儿童强迫症状的内容和动作,对每一位患儿来讲相对比较固定,并且一般较为现实,具有一定的可理解性。倘若强迫观念的内容变得荒谬不可理解,强迫动作经常变化离奇,自知力不完整,情感活动也比较迟钝时,则要警惕是否可能为精神分裂症的前驱期。

儿童强迫症共患病较多。有报道,在强迫症儿童少年中,其他精神障碍的终生共患率为75%,其中,最常见的共患病是抑郁、其他焦虑障碍和进食障碍,抽动障碍也是强迫症儿童少年较为常见的共患病。

因儿童强迫症并非特发于童年的情绪障碍,因此,其诊断、编码均参照成人强迫症有关内容。具体内容请参见有关章节。

(六)癔症

癔症是儿童中较为常见的一种情绪障碍。该障碍在我国分类诊断系统中仍然保留,但在ICD-10和DSM-Ⅵ中则以解离障碍和转换障碍所替代。儿童癔症的患病率报道很少。该障碍多发生于学龄期儿童,女童多发,农村患病率较城市高。有时呈集体发作。经济文化落后地区集体发作相对更多。

与成人癔症相似,儿童癔症主要涉及明显的心理因素所导致的意识和自我身份紊乱、随意运动或感觉系统的功能障碍。其临床表现与成人相似,具体请见有关章节。其中,各种感觉和运动障碍较为常见。感觉和运动障碍最易发生于10~15岁儿童少年,最常见的是瘫痪、肢体无力、抽搐,也可见失语、失明等。虽然患儿出现各种感觉运动系统症状,但是并无神经系统阳性体征,其他辅助检查也无器质性疾病的依据。

儿童癔症也非特发于童年的情绪障碍,其诊断、编码等均参照成人有关内容。具体内容请见有关章节。

五、儿童情绪障碍的治疗

应采用综合治疗的方法治疗儿童情绪障碍。具体包括:

(一)药物治疗

药物治疗是儿童情绪障碍的重要治疗方法。
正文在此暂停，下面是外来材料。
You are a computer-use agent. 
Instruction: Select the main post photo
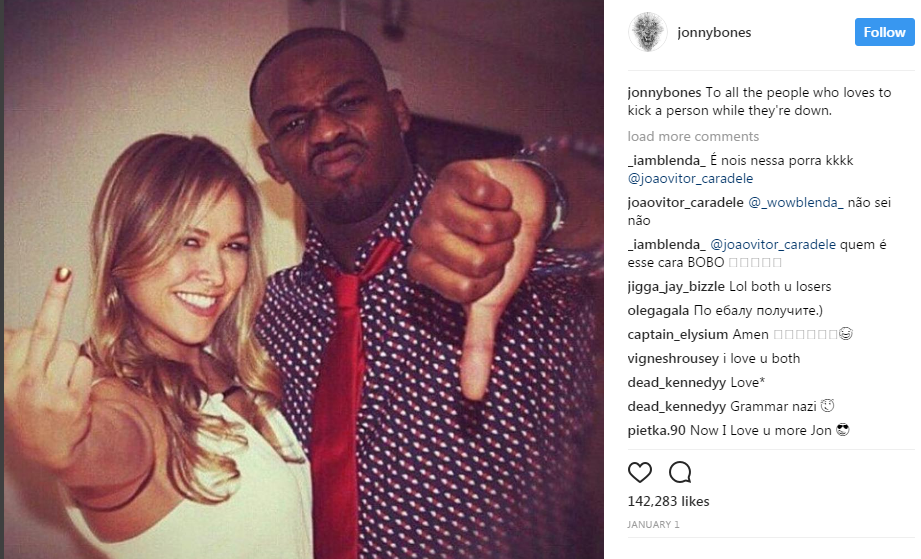[304, 280]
对于确实存在明显症状,经过环境调整、心理治疗、行为治疗无明显改善的患儿,建议使用比较系统的药物治疗以尽快有效地控制和缓解患儿的症状。儿童隋绪障碍药物治疗的种类与成人基本相同,主要是抗焦虑、抗抑郁类药物。对于学龄前儿童一般推荐使用抗焦虑药物。

1.抗焦虑药对减轻焦虑、紧张、恐惧等症状具有良好效果,同时还有较好的镇静、帮助睡眠的作用。常用的药物包括阿普唑仑、劳拉西泮。对于症状严重、上述药物治疗效果不明显的儿童,也可选用氯硝西泮等药物。该类药物不良反应轻微,但需要经常反复服用者最好不要长期使用同一种药物。
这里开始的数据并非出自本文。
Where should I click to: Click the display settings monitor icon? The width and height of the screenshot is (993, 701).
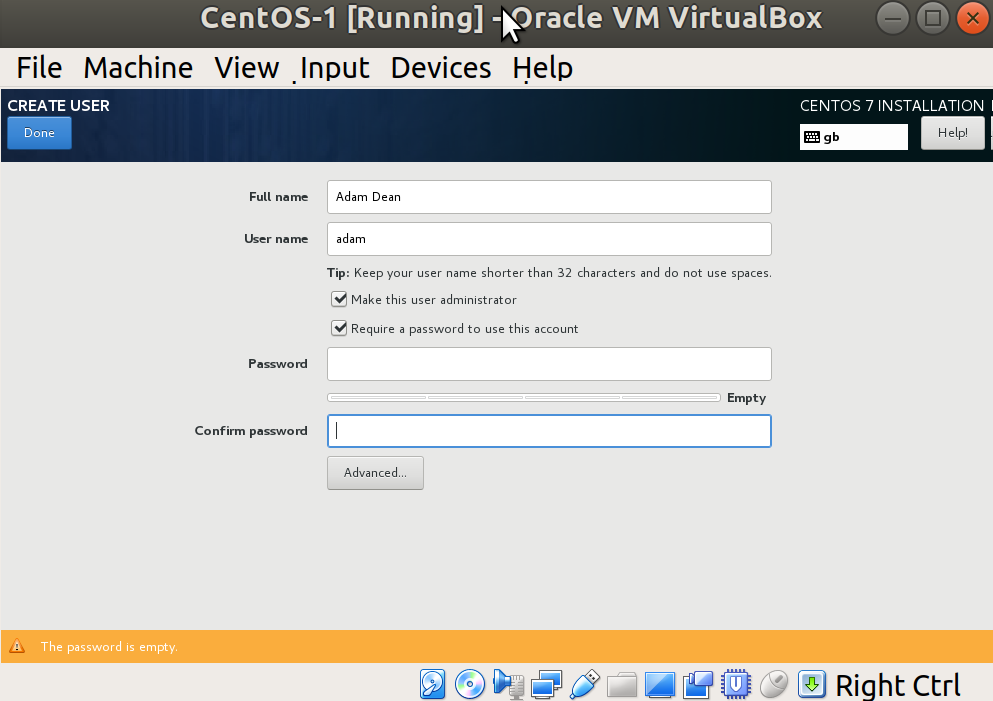[x=660, y=685]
2.抗抑郁药 因三环类抗抑郁药不良反应较多,故已越来越少地用于儿童情绪障碍的治疗。而五羟色胺再摄取抑制剂具有较好的抗焦虑、抗抑郁、缓解强迫症状的作用,不良反应较小,因此,已日益广泛地用于儿童情绪障碍的治疗。目前,在各种五羟色胺再摄取抑制剂中,美国FDA已批准舍曲林用于6岁以上儿童强迫症的治疗,氟西汀用于7岁以上儿童强迫症和抑郁症的治疗,氟伏沙明用于8岁以上儿童强迫症的治疗。除氟西汀外,虽然这些药物只批准用于治疗儿童强迫症,但是,已有越来越多的研究表明,该类药物可有效治疗儿童少年的其他情绪障碍,如:广泛性焦虑障碍、恐怖症、社交恐惧症等,因此,已日益广泛地用于儿童少年其他情绪障碍的治疗。

(二)心理及行为治疗

因儿童情绪障碍的发生与患儿的个性特征、社会心理因素、家庭因素等密切相关,因此,心理治疗在情绪障碍的治疗中起着非常重要的作用。因多种心理治疗方法均可用于儿童少年,因此,应根据患儿的具体情况选用适合于患儿的治疗方法,包括支持性心理治疗、认知疗法、认知行为治疗、行为矫正治疗、家庭治疗、精神动力学治疗等。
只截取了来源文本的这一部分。